====== Page extract ======

- Starring: See below
- Country of origin: India
- Original language: Hindi
- No. of seasons: 1
- No. of episodes: 26

Production
- Camera setup: Multi-camera
- Running time: 52 minutes
- Production company: YRF Television

Original release
- Network: Sony Entertainment Television
- Release: 3 January – 30 June 2010

= Rishta.com =

2010 Indian television series

Rishta.com is an Indian television series which broadcast on Sony TV on 3 January 2010. The show is produced by Aditya Chopra under YRF Television. The show was conceived, written and directed by Rishab Seth.

====== Data supplied ======

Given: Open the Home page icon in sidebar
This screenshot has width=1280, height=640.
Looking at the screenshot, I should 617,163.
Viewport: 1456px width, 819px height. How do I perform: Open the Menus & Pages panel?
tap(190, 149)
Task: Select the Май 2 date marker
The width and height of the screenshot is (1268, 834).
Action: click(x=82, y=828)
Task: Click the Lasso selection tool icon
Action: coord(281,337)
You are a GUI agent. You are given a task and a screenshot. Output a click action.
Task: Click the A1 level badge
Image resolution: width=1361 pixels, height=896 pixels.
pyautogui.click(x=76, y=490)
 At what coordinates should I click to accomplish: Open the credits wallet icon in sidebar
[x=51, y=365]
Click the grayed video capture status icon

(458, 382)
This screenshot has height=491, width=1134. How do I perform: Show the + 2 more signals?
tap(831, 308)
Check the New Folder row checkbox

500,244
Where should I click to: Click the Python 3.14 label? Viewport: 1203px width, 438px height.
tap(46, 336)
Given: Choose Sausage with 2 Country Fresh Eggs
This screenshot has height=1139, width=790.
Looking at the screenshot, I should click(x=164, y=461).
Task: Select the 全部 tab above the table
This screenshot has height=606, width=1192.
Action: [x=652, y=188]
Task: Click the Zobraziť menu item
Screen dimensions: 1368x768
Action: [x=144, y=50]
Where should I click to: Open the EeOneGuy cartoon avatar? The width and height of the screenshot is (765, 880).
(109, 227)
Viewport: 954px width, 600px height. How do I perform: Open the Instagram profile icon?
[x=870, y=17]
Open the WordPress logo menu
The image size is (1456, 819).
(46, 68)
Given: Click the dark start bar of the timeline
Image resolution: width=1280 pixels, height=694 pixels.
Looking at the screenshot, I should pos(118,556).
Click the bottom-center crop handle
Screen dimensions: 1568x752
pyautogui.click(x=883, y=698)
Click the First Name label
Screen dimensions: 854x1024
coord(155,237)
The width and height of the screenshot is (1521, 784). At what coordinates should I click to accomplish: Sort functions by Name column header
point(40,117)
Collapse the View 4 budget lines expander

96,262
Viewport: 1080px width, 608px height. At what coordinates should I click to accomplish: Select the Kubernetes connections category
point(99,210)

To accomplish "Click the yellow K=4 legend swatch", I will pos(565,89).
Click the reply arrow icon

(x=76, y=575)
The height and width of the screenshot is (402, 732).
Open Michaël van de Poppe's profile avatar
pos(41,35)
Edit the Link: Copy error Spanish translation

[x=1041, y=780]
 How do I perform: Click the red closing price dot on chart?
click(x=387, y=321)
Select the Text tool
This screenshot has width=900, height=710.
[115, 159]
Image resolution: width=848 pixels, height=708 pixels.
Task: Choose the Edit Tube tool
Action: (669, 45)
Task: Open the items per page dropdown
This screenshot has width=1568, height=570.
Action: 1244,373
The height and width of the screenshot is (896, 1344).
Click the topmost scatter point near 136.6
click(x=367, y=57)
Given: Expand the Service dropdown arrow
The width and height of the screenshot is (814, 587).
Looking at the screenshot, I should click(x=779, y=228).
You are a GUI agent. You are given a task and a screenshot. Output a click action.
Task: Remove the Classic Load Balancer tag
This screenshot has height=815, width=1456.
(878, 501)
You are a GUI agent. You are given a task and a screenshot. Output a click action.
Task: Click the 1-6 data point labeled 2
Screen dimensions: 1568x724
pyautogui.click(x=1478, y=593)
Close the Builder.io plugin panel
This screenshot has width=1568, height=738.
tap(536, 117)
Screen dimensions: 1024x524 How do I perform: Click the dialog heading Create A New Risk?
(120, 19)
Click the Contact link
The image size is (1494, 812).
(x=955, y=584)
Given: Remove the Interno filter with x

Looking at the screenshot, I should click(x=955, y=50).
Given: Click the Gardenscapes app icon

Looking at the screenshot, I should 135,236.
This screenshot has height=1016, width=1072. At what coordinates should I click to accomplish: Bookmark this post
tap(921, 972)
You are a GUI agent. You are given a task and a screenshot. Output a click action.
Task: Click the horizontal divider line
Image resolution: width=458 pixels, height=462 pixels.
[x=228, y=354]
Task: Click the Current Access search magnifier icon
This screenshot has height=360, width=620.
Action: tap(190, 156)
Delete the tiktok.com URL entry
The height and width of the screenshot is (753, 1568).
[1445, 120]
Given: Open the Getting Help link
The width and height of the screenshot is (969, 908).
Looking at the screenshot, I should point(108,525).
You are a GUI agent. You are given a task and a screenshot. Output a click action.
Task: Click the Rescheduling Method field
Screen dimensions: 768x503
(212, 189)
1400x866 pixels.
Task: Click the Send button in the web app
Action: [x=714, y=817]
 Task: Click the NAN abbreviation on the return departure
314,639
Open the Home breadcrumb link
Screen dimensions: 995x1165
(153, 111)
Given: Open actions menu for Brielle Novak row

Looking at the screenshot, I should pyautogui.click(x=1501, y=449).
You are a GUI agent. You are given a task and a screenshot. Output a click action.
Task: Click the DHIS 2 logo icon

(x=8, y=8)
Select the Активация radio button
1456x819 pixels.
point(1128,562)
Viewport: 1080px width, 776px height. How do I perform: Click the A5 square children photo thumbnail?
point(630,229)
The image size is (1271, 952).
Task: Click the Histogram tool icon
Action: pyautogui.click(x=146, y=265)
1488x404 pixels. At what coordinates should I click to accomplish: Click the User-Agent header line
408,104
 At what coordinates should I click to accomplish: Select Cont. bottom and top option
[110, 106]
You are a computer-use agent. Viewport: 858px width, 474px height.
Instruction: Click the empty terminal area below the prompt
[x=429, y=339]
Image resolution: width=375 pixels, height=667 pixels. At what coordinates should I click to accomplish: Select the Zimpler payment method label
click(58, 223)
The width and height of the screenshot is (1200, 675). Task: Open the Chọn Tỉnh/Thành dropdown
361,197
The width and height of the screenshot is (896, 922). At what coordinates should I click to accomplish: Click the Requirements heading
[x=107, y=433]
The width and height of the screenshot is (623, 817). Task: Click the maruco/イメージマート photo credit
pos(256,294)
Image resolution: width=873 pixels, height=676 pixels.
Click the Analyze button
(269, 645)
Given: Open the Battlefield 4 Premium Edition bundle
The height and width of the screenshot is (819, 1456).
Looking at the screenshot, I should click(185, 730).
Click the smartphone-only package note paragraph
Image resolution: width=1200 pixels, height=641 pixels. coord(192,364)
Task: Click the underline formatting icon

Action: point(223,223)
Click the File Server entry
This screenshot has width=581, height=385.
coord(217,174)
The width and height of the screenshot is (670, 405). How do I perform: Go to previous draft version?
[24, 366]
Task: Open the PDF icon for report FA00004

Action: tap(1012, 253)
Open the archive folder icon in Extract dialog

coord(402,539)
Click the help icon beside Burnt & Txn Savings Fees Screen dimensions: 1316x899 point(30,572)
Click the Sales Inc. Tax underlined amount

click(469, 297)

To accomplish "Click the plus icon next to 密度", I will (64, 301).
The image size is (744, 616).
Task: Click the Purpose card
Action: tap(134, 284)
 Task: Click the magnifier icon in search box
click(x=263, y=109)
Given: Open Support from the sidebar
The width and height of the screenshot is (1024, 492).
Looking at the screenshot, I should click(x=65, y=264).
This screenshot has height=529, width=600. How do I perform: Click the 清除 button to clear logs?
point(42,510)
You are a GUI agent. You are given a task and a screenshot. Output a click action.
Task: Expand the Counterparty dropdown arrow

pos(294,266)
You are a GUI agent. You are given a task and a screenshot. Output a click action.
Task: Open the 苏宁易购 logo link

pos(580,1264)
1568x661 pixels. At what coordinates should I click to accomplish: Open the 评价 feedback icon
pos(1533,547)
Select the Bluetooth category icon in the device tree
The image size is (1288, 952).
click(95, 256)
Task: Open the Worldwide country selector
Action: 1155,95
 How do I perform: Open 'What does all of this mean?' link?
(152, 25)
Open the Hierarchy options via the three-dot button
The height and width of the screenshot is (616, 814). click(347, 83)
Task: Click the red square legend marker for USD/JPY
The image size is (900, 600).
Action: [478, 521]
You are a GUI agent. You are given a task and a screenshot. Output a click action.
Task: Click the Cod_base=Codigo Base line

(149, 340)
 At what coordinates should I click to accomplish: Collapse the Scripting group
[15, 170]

======

:: Goal A ::
In the Rishta.com text, what is the running time of an episode?
:: Goal B ::
Carry on writing the Rishta.com text, starting right after its final sentence.

:: Exercise result A ::
52 minutes

:: Exercise result B ::
== Premise ==
Rishta.com follows business partners, Isha Mirchandani and Rohan Mehra who run a matrimonial agency together. The two are polar opposites and have been frenemies since college. While Rohan is the typical Casanova, aloof, detached and sarcastic, Isha leans towards the more emotional, dedicated and systematic end of the spectrum. Huzaifa Ali, is the CEO of Rishta.com and is perpetually emerging with schemes to cut down costs, much to the chagrin of other employees. The second supporting character, Ruchika is the flamboyant, flirty and fashionable marketing and PR head. Other recurring characters include Isha's laid-back father who shares a close relationship with her. His girlfriend, Naina is 20 years his junior and is also a recurring character.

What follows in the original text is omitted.